Persistent resistance is not combative, it is standing firm even when it feels like we are in the midst of the storm, in the violence that fills headlines, the rancor that fills conversations, the division that fractures communities, the steady drip of outrage and fear, and the constant temptation to sort the world into us and them. Those are real storms, but the deeper danger is that the storms outside us seep inside us. Violence hardens the heart. Division grows into contempt. Hatred becomes resentment. Othering becomes self-righteousness. That is where sin does its quiet work. Sin is not just behavior but disconnection from God, from one another, and from the truth of who we are in Christ. The darkness Paul names is not only out there but any force resisting God’s reconciling love. The armor matters because it guards the heart and keeps the storm from rewriting who we are.

Paul encourages us to take up the sword of the Spirit, the word of God, not to slash at opponents but to cut through deception. The Word reminds us every human being bears God’s image, confronts injustice so we hunger for righteousness, exposes hypocrisy especially our own, names violence as sin even when it benefits us, and interrupts our self-justifying narratives. It tells the truth about the world and about us. Sometimes the most radical act of resistance is letting Scripture cut away whatever in us has been shaped more by the storm than by Christ. Scripture reshapes us by revealing Christ because we are not meant to stay on the mountaintop. Through the Word we are transformed for the descent.

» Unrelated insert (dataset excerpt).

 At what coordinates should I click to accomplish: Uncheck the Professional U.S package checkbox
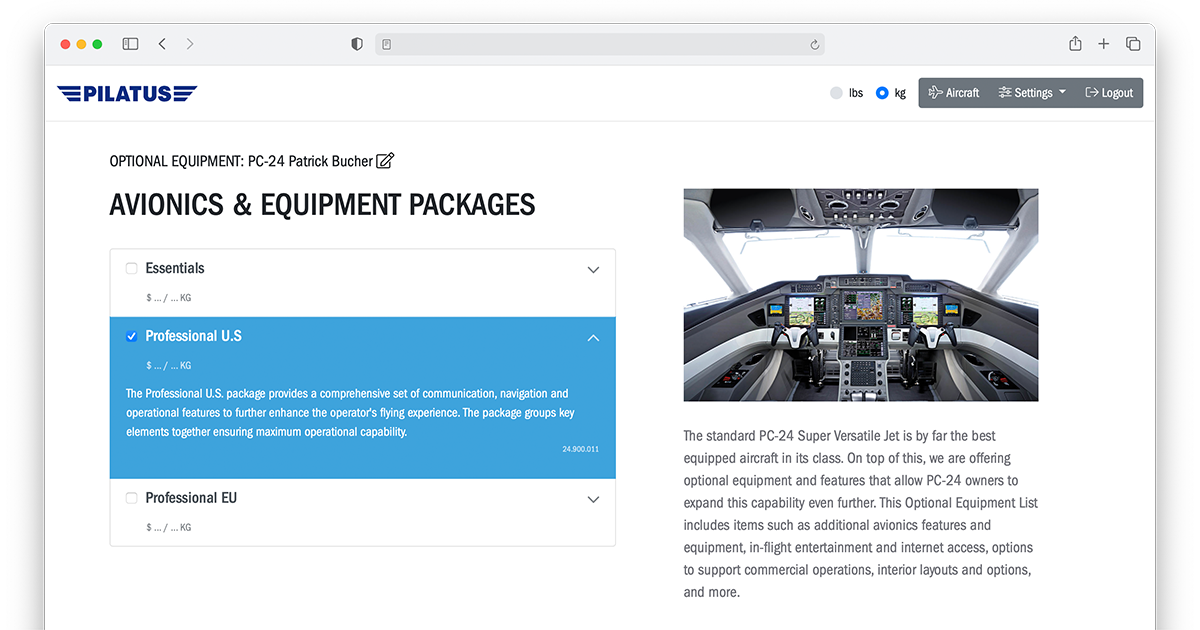(x=132, y=337)
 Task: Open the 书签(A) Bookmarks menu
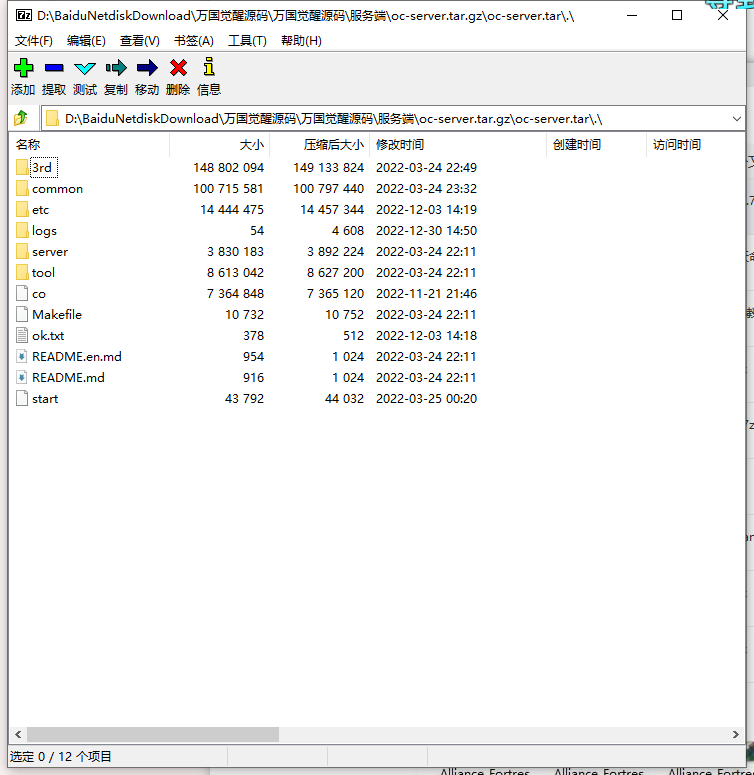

The disciples saw Christ’s glory on the mountain and then they came down. They did not stay in the light. They carried it back into confusion, fear, and a world shaped by violence and misunderstanding. The mountain did not remove the storm. It revealed who stood with them in it. That is where we stand. We have seen Christ revealed in Scripture, at the Font and the Table, in the love we share for each other and for the least and the lost, and in grace that found us before we reached for it. We are rooted in grace, and because we are rooted we can stand with persistent resistance.

Persistent resistance stands firm. It refuses to let the storm dictate who we become, refuses to surrender truth to lies, peace to anger, compassion to fear, and hope to cynicism. It stands firm in love when love feels costly, prays when despair feels easier, speaks truth without contempt, and moves toward reconciliation when retreat would be simpler. If the world is going to have extremists, let the church be extremists of love. If the world is going to have people who stand firm, let us stand firm in grace. Our struggle is not against flesh and blood and our strength is not our own. We are being made strong in the Lord, anchored in Christ’s glory and standing firm in the storm. When the wind rises and the storms surge, we remember what we have seen and we stand together, persistent, resistant, rooted in grace.

May it be so in your life, in the life of your family, in the life of our congregation, and in the life of Christ’s church.